14 de junio del 2013
Por Jorge Zabalza
Arturo Dubra
Somos una constelación entrelazada por la muerte, la
desaparición, la tortura, la violación y los mil y un verdugueos que es capaz
de crear el sadismo militar. La cofradía hermanada por el horror y el espanto,
el miedo de cada mañana al no saber como vendrá la mano y la búsqueda de aire
puro en la atmósfera putrefacta de la cloaca. Los porfiados sobrevivientes se encuentran en salas velatorias, el
Cementerio de La Teja, las busecas de Ibiray y Crysol, las marchas del silencio
y algunos otros puntos donde cruzar miradas y hacer gestos de mutua comprensión.
En el diálogo recuperamos los antiguos códigos de la clandestinidad, el
lenguaje de los locales abarrotados y esos recuerdos que, pese a las tentativas
de tantos novelistas y poetas salidos del calabozo, son tan difíciles de
comprender por quienes no atravesaron desiertos ni se quemaron en el infierno.
Aburrimos de tanto volver a las viejas historias.

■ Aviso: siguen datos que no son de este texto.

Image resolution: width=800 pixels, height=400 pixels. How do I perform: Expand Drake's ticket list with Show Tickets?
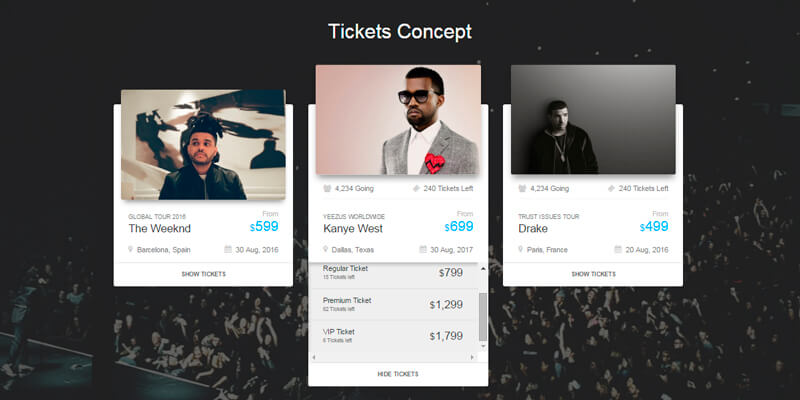pos(593,274)
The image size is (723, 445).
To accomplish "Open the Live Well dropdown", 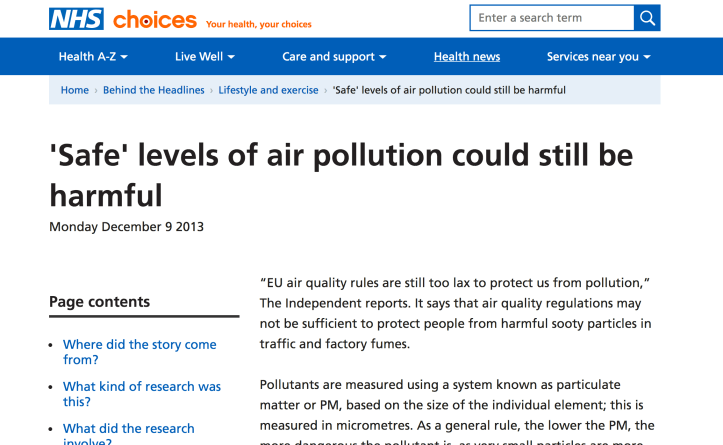I will tap(205, 57).
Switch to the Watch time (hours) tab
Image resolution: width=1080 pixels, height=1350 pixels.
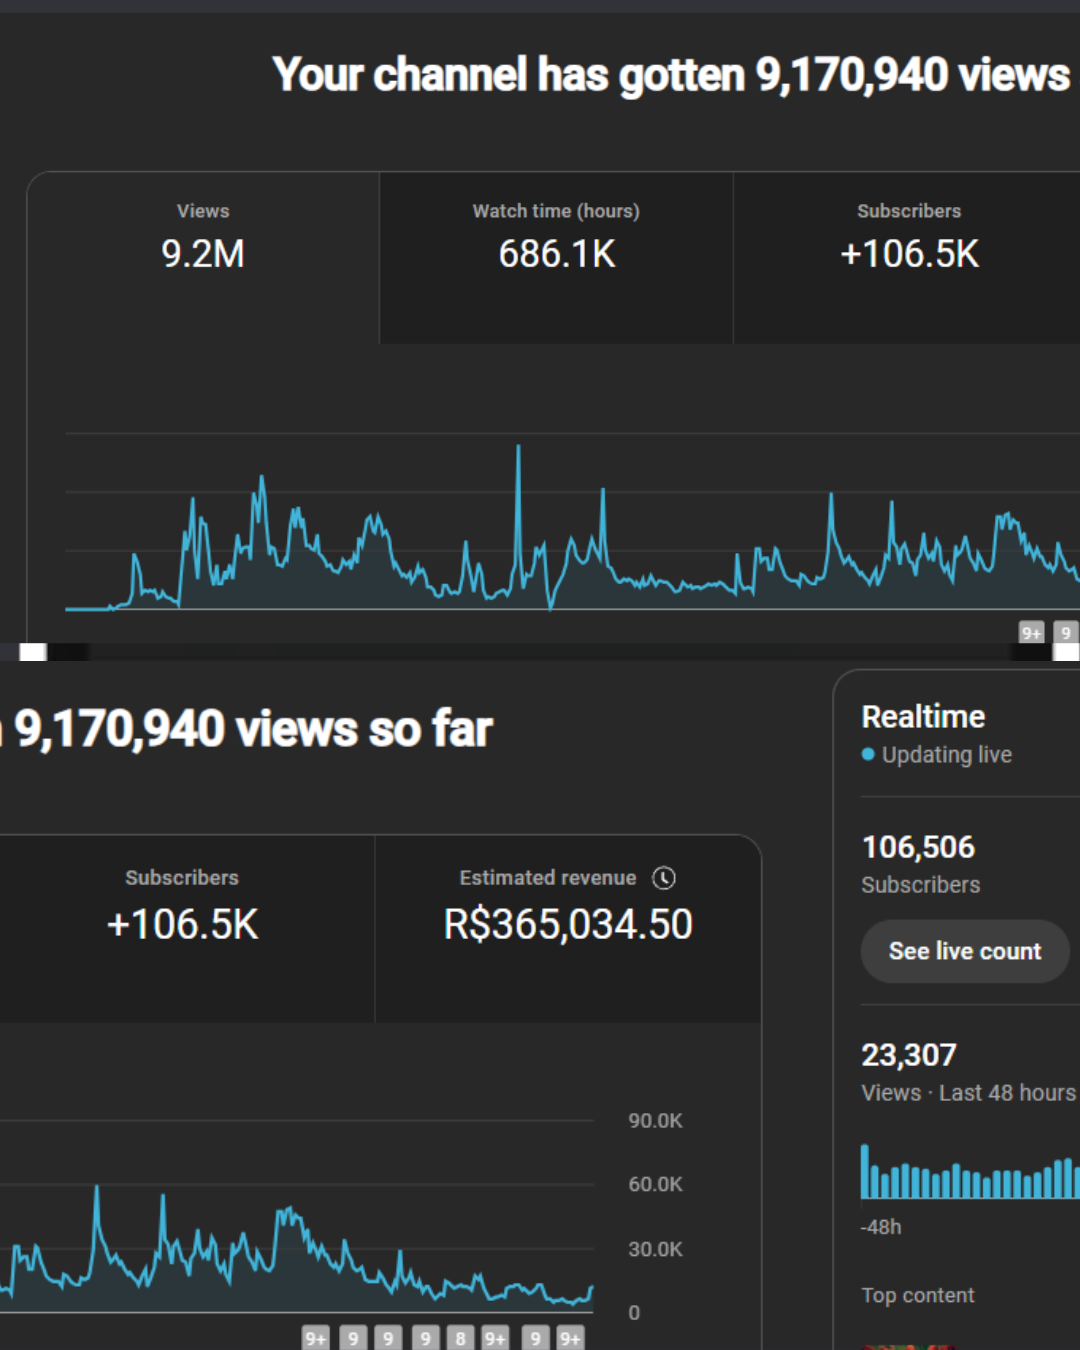point(556,236)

Arturo Dubra Díaz es uno de los recuerdos santos en la
cofradía tupamara. Cada una y cada uno de nosotros tenemos el episodio, la
anécdota o el relato protagonizado por el “flaco”. Todos recibimos esa
sensación de seguridad, de firmeza inconmovible que transmitía. La leyenda de Arturo
“sin miedo” sigue viviendo en la memoria agradecida de sus cofrades. Fue uno de
los protagonistas más destacados de esa historia salpicada por el heroísmo y la humana solidaridad de tantos y
tantas revolucionarias, que resurge pese al empeño por rescatar el lado oscuro
y los agujeros negros, los quebrantos y egoísmos tan humanos que acompañan las
epopeyas más gloriosas de la humanidad.
La tarde del 8 de octubre de 1969 su nombre retumbó en
las viejas Spicas que entretenían el ocio en las celdas del Penal de Punta
Carretas. Lo daban por muerto, había caído baleado cerca de Camino Maldonado al
retirarse de la toma de Pando. Quienes lo conocían no lo podían creer... Arturo
era inmortal. Al salir al recreo, todos
abrazaron a Pedro, su hermano menor. Yo lo abracé conmovido. Volvimos del
recreo y los informativos de las 19:00 horas explicaron que Arturo se había
salvado, lo había protegido un policía de la caminera horrorizado con los
fusilamientos que estaba presenciando. Poco después, Pedro pidió al guardia
para salir y, de mejillas mojadas, se vino hasta la celda a darme un abrazo a
través de la ventanilla. Las informaciones ya no ofrecían dudas y daban los
tres nombres de los asesinados en los alrededores de Manga. En mi memoria
Arturo y Pedro, Pedro y Arturo, están archivados en la misma carpeta donde
conservo a Ricardo, mi hermano.
Murió hace diez años, el 6 de junio del 2003, luego de
una larga agonía. No tuvo la muerte deseada por la generación de Ernesto Ché
Guevara. Sobrevivió para salir amnistiado y adaptarse como podía a la legalidad
permitida, una madrugada en el gimnasio de Atenas nos equivocamos y atravesamos
los límites del código penal. No soportó la muerte de Pedro y lo entiendo demasiado
bien. La tarde que me despedí de la Convención Nacional del MLN(T), con la
mirada nublada, Arturo me acompañó abrazado hasta la puerta y me dijo “venite
por el boliche mañana”. Muchísimas veces atravesamos la frontera política para volver
a hablar nuestro idioma y repasar las fotografias color sepia.